======== AVAILABLE DATA

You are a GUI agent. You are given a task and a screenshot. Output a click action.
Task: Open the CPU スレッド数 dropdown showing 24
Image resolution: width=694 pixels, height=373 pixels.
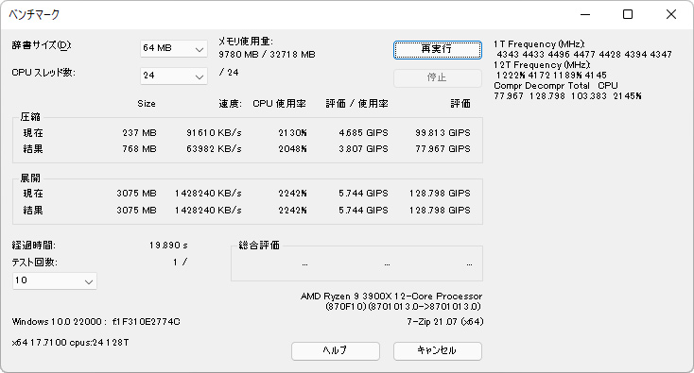click(174, 76)
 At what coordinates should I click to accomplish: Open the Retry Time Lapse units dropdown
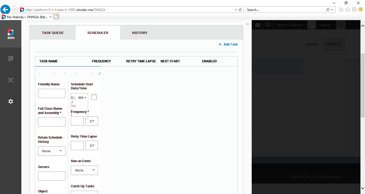tap(92, 145)
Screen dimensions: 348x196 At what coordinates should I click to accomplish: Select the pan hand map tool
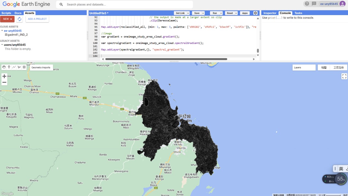tap(4, 67)
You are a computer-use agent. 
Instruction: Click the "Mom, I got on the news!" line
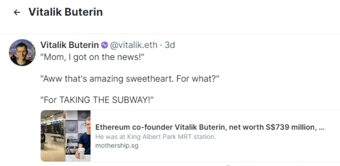click(92, 58)
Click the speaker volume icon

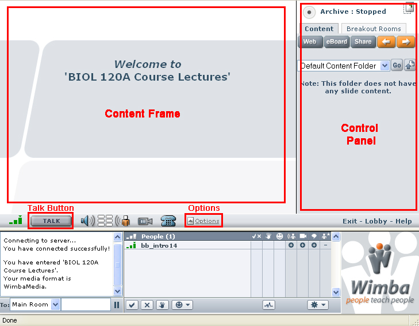pyautogui.click(x=87, y=221)
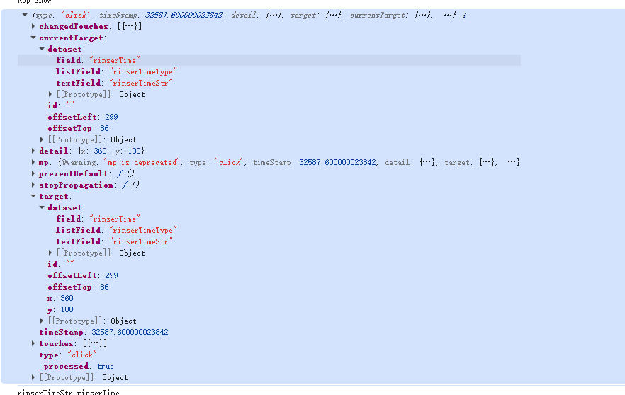Select the timeStamp 32587.600000023842 property row
The height and width of the screenshot is (395, 625).
pyautogui.click(x=103, y=332)
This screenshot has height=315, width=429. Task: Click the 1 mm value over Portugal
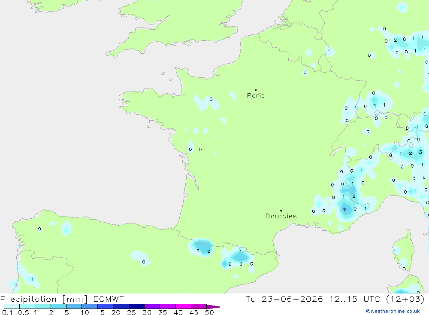(x=33, y=279)
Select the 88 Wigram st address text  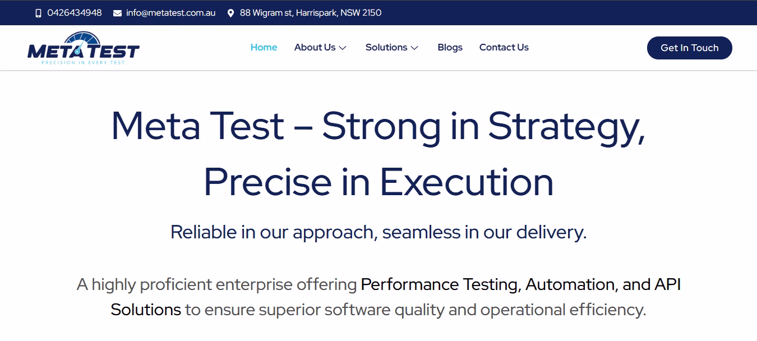click(311, 13)
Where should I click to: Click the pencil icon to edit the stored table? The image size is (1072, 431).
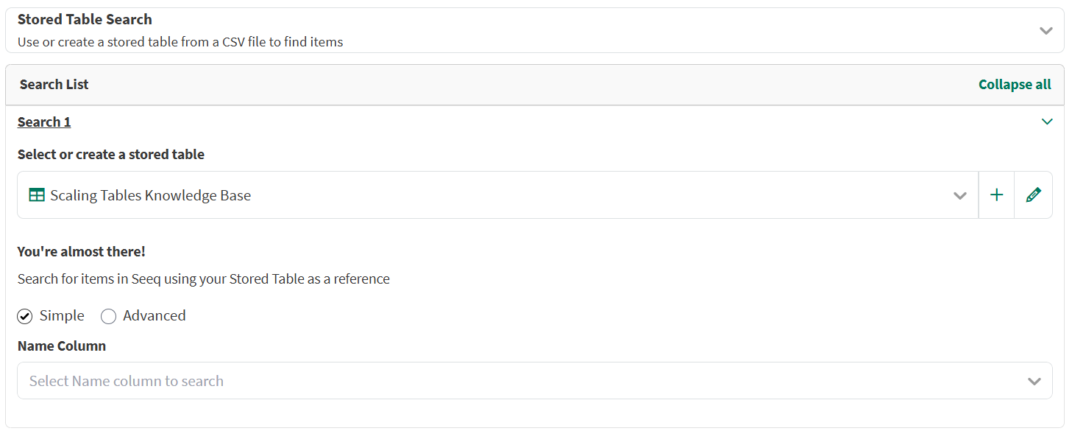point(1033,195)
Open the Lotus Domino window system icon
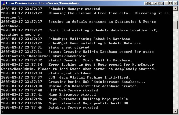This screenshot has width=179, height=115. click(3, 3)
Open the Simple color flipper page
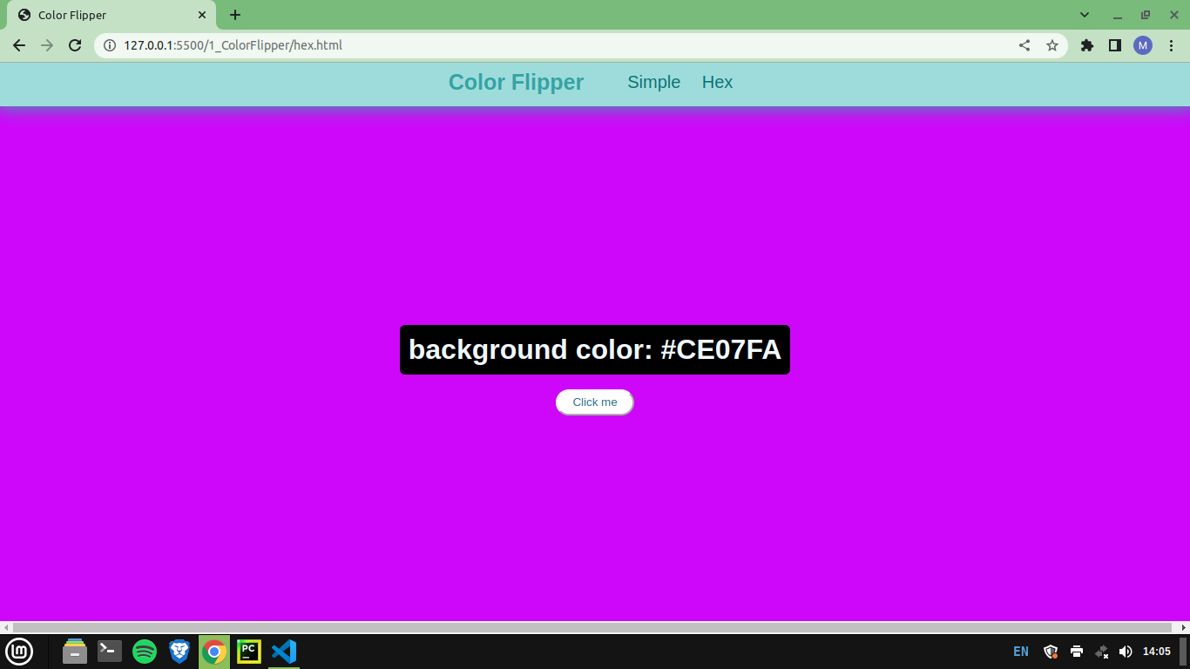This screenshot has width=1190, height=669. pyautogui.click(x=653, y=82)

================

- [YOUR TASK]
Gather each line from the entries above that includes the word "agent".

- [ANSWER SPACE]
You are a GUI agent. You are given a task and a screenshot. Output a click action.
You are a computer-use agent. 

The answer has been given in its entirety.